I choose my Polygon Helios A8X carbon road bike for this trip. The lightweight build, fast aggressive geometry, fast aero wheels, Shimano Di2 drivetrain and the extra comfort of a carbon frame made it an easy choice for me. I only carried the 2 standard water bottles on the frame and apart from small ergonomic changes, the bike is as stock as it gets. Keeping the bike light was paramount and with that in mind I had only my Apidura saddle bag, Apidura frame bag and the Apidura top tube pack extended.
(Photo of the bike)
Apidura Saddle Pack (Regular)
Tools - 2x tubes, spare derailleur hanger, spare brake cable, patch kit, tyre levers and hand pump, multi-tool,
Small tripod and Phone mount
Board shorts, T-shirt and long sleeve top
Knee warmers, gloves, arm warmers
Toiletries - toothbrush, toothpaste, sunscreen, butt creme, painkillers, lip balm and deodorant
Apidura Road Frame Pack (Medium)
Lighter with gorilla tape wrapped around
Apidura Top Tube Pack (Extended)
From all my web searches, riding from Madrid to Lisbon is not a popular thing to do. There is a mountain bike race held every year that does something similar albeit being an off-road endeavour. The most recent I could find was dated from 2005 and the rider did take his time to reach Lisbon. Using that as a benchmark, I had to draw most of the track by hand and check road, towns, mountains and services along the way. According to my research, the longest stretch I would have between towns would be around 40kms max (or 2 hours riding in hilly terrain [worst case scenario always]). With an abundance of water and food supplies along the way, I was comfortable in carrying less on the bike.
The first day would be arguably the hardest day with 220kms to do and well over 2000 vertical meters to ascend. The second day would see me cycling deeper into Spanish remote and arid cities with a little less climbing and the third day would be a true TT day with 400 vertical meters of ascent over 200kms.
Below you can see the track I created along with the Elevation profile.
You can download the track by pressing the button below.
It’s true disaster strikes when you least expect it and I did not expect such a cockup from my side such early on in this ride…
Perhaps it was the long layover in Shanghai’s airport that threw me off or something but I was dead sure the plane would land on Sunday night in Madrid, as such, I had already booked Airbnb accommodation for Sunday night and another one for Monday night in the outskirts of Madrid.
Disaster struck when I was about to jump in a taxi with my bike and noticed that my phone was saying Saturday instead of Sunday. I had arrive to Madrid one day early and at 10PM at night, had no place to stay. After a few hours I managed to book another room and make my way there via Taxi.

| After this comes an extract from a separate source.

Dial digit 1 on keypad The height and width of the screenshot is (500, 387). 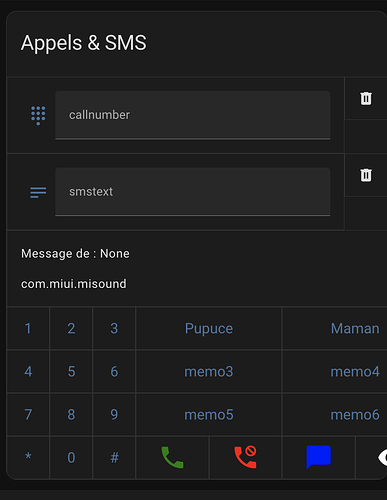28,328
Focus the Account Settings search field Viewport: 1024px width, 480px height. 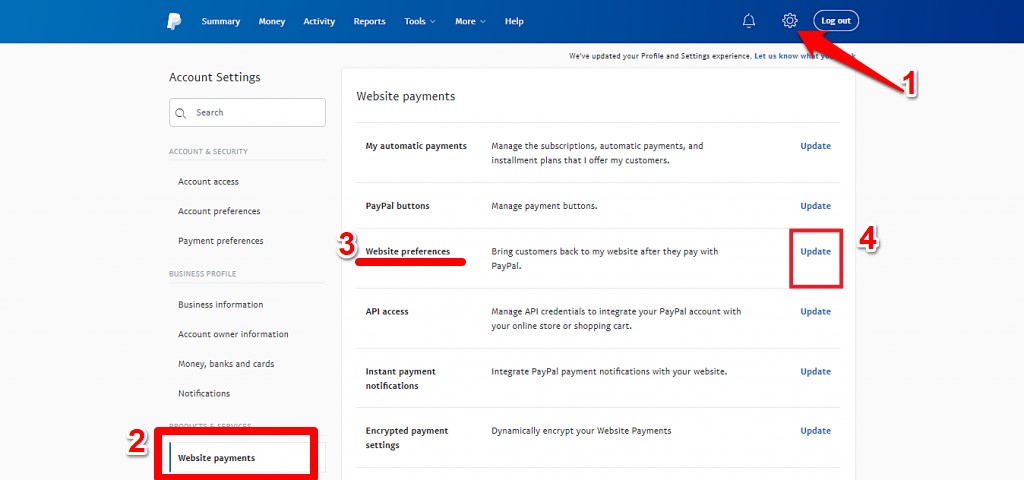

Despite being knackered from the flight and long layover, jetlag was keeping me from sleep. Texting dad late at night regarding dreadful weather conditions for the few next days, my options were very limited. In one hand, I could jump on a plane or train and make my way to Portugal avoiding monsoon type rain or, blindingly trusting weather forecast models and predictions, start the ride on Sunday morning and with some luck escape the rain predicted for Monday and fight to stay ahead of the storm chasing me from behind. Decided to sleep on it and make a call once up.
2 hours of sleep later, decided to put the bike together and hit the road.